Website Resmi Ponpes Sabilurrosyad Gasek Malang

Khidmah Konten dari Pesantren

Memahami Relasi di Pesantren: Antara Feodalisme dan Hikmah

Ponpesgasek.id – Belakangan ini, media sosial ramai membahas kehidupan santri di pesantren yang dianggap mencerminkan praktik “perbudakan modern.” Pandangan tersebut muncul karena para santri kerap terlihat membantu kebutuhan kiai atau menjalankan berbagai pekerjaan pondok tanpa imbalan material. Sebagian masyarakat menilai hal ini sebagai bentuk ketimpangan sosial. Namun, untuk memahami fenomena tersebut secara utuh, penting membedakan antara konsep feodalisme dan nilai hikmah yang menjadi dasar kehidupan pesantren.

Secara umum, feodalisme dikenal sebagai sistem sosial yang menempatkan kekuasaan dan status sebagai penentu posisi seseorang. Menurut Mulya (2014), feodalisme merupakan bentuk tatanan sosial dan politik yang telah ada sejak lama, ditandai oleh relasi hierarkis antara pihak yang berkuasa dan pihak yang dikuasai. Dalam sistem ini, seseorang sering kali kehilangan otonomi karena peran sosialnya ditentukan oleh kedudukan, bukan oleh kemampuan atau nilai pribadi. Jika hubungan antara kiai dan santri dilihat hanya dari kacamata feodalisme, maka muncul kesan bahwa santri berada pada posisi yang lebih rendah dan hanya berperan melayani.

Namun, dalam tradisi pesantren, hubungan tersebut tidak semata-mata bersifat hierarkis, melainkan berakar pada nilai-nilai keilmuan dan adab.
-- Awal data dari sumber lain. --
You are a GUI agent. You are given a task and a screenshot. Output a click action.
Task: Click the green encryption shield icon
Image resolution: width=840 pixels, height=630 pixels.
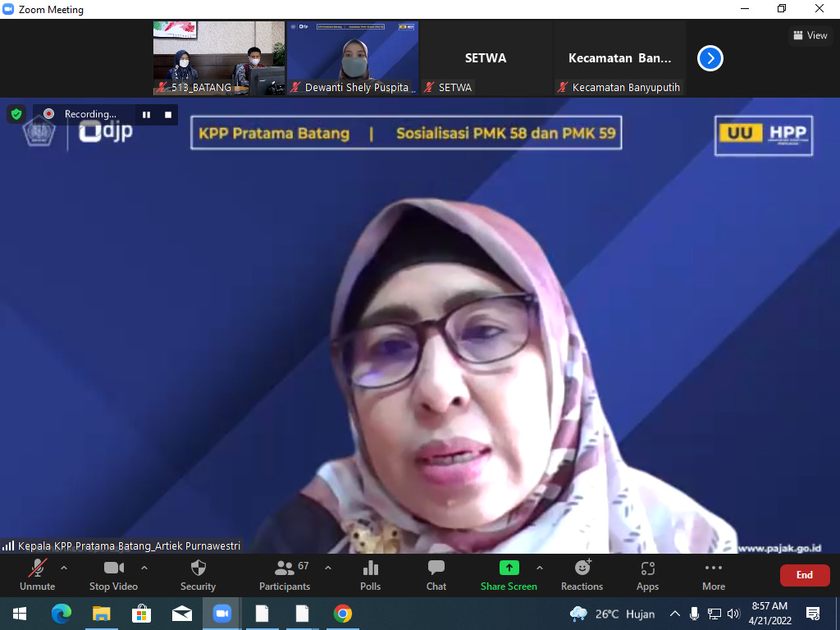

Hikmah yang kita tahu yaitu relasi berdasarkan ilmu dan adab. Dalam Ta‘lim al-Muta‘allim, al-Zarnuji mengaitkan hikmah dengan adab dan pengamalan ilmu yang mana hikmah berarti kemampuan mengintegrasikan pengetahuan dan amal dalam bingkai ketakwaan, sehingga ilmu memberi manfaat (al-ʿilm al-nafiʿ) dan membawa seseorang kepada kebenaran (ḥaqq). Dengan demikian, praktik membantu atau melayani di lingkungan pesantren dapat dimaknai sebagai bagian dari proses pendidikan karakter dan pembentukan keikhlasan, bukan sekadar relasi kuasa. Santri belajar melalui pengabdian dan keteladanan, sementara kiai berperan sebagai pembimbing spiritual dan intelektual.

Dalam konteks ini, pesantren dapat dipahami bukan sebagai sistem kekuasaan, tetapi sebagai sistem pembelajaran yang menekankan nilai moral, kemandirian, dan penghormatan terhadap ilmu. Perbedaan persepsi antara pihak luar dan internal pesantren sering muncul karena sudut pandang yang berbeda terhadap praktik sehari-hari di lingkungan tersebut.

Sebagai penutup, feodalisme dan hikmah memiliki landasan yang berbeda. Feodalisme berangkat dari keinginan untuk menguasai, sedangkan hikmah berangkat dari dorongan untuk memahami dan memperbaiki diri. Keduanya bisa tampak serupa dalam bentuk luar—yakni adanya penghormatan atau kepatuhan—namun berbeda dalam makna dan tujuan. Pemahaman yang seimbang diperlukan agar kritik terhadap praktik sosial di pesantren tetap berlandaskan pada fakta dan konteks yang tepat.